==== EXTRAIT RETENU ====

Cependant je ne pense pas que cela puisse expliquer la violence et la haine observées chez certains sénégalais ces derniers temps. Cette violence est non seulement physique mais aussi verbale. Aujourd'hui, il est presque impossible de donner son avis sur les réseaux sociaux sans se faire insulter ou recevoir des menaces de mort par une armée de personnes qui se cachent derrière de faux comptes. Maimouna Ndour Faye et Maty 3 Pommes ne me démentiront pas.

De plus en plus on voit des tensions un peu partout sur l’étendue du territoire sur des sujets qu'on n'a pas l'habitude de voir au Sénégal. Exemples.

Université Cheickh Anta Diop de Dakar : affrontements entre Ndef Leng et Kékendo. Dans la nuit du 25 au 26 mars, pour une histoire de scooter entre deux personnes appartenant aux deux camps, s'en est suivie une bagarre générale, avec l'utilisation de couteaux et de machettes. Il a fallu l'intervention de la police et une conférence de presse des deux camps pour que la situation se calme. L'un des étudiants, grièvement blessé, est décédé. Une certaine presse, soit ignorante, soit mal intentionnée, a voulu en faire un problème ethnique entre Diolla et Serrer. Deux ethnies fraternelles qui ont toujours entretenu de bonnes relations.

==== ITEMS DU CORPUS ====

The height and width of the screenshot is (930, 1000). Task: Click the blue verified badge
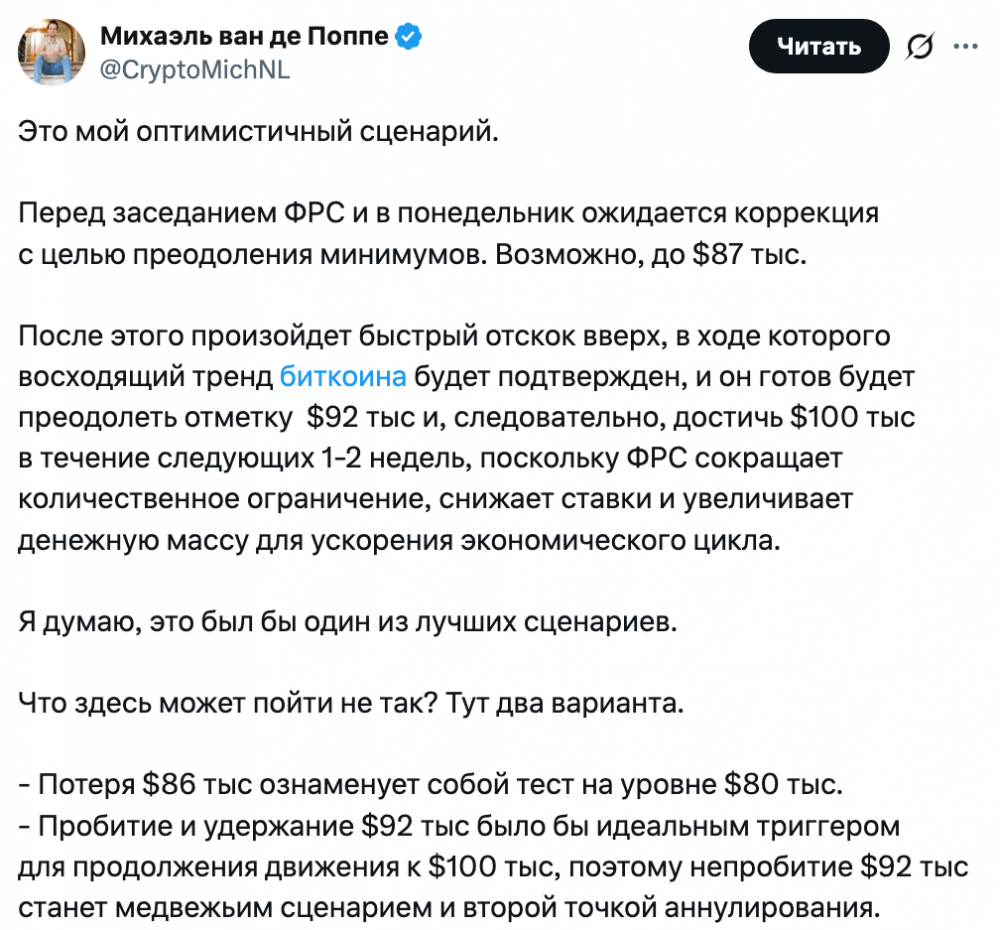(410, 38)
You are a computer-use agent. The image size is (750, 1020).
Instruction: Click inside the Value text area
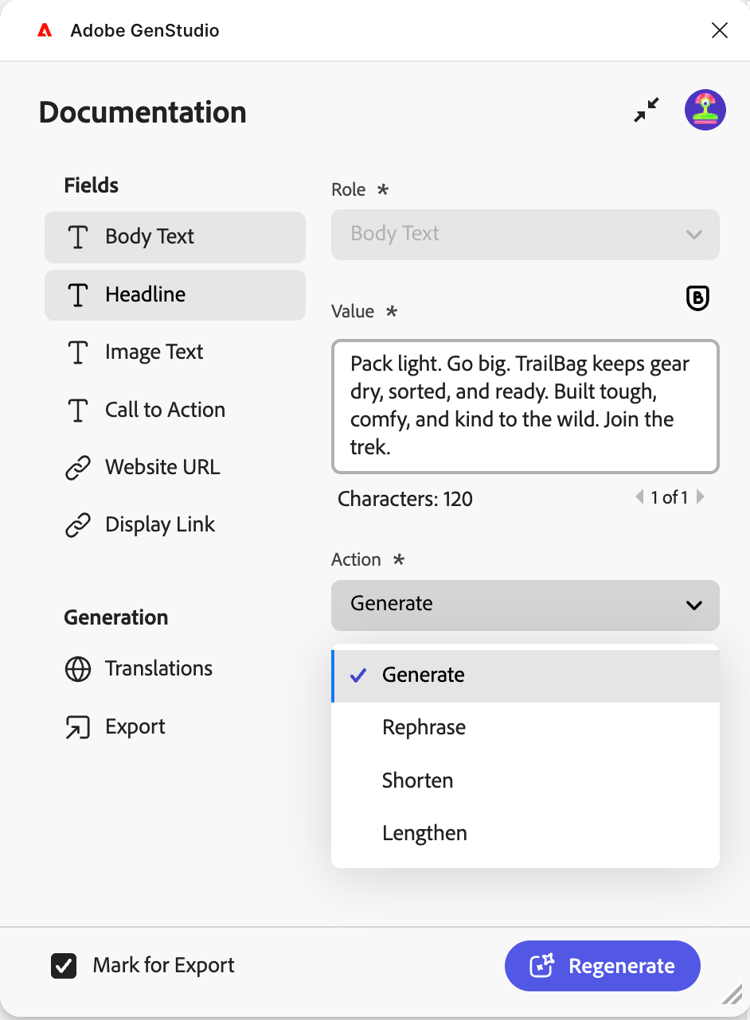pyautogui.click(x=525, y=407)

====

### CONSIGNE DE LA TÂCHE
Rédigez la suite de l'extrait consacré à la montée de la violence au Sénégal, à partir de sa dernière phrase. Les items sont issus d'une source distincte de celle de l'extrait.

### RÉPONSE ATTENDUE
Diohine : une bagarre éclate après un prêche anti-chrétien d'un marabout. Un village mythique de la région de Fatick où chrétiens, musulmans et même animistes vivaient en parfaite harmonie jusqu'à l'arrivée du marabout Serigne Bara Sene il y a seulement quelque mois et voulant convertir tout le village. De nombreuses bagarres ont éclaté entre ses "talibés" et la population qui l'a déclaré "persona non grata" à Diohine. Il a fallu l'intervention de Serigne Cheikh Ndigal Sène, père de Serigne Bara Sene pour calmer les esprits. La population qui réclamait son départ va finalement obtenir gain de cause car Serigne Bara va quitter le village en laissant derrière lui tous ses biens immobiliers.

Entre Djilakh et Ndengler : la tension monte à nouveau. Le conflit foncier entre Babacar Ngom, patron de la Sedima, et la population de Ndengler a pris une autre tournure. Ndengler et Djilakh, deux villages voisins qui vivaient en parfaite harmonie, se disputent une partie des terres qui ont été attribuées à la Sedima. Bilan : cinq blessés dont deux graves, après que des affrontements aient été notés entre les agriculteurs des deux localités, ce lundi 3 mai 2021.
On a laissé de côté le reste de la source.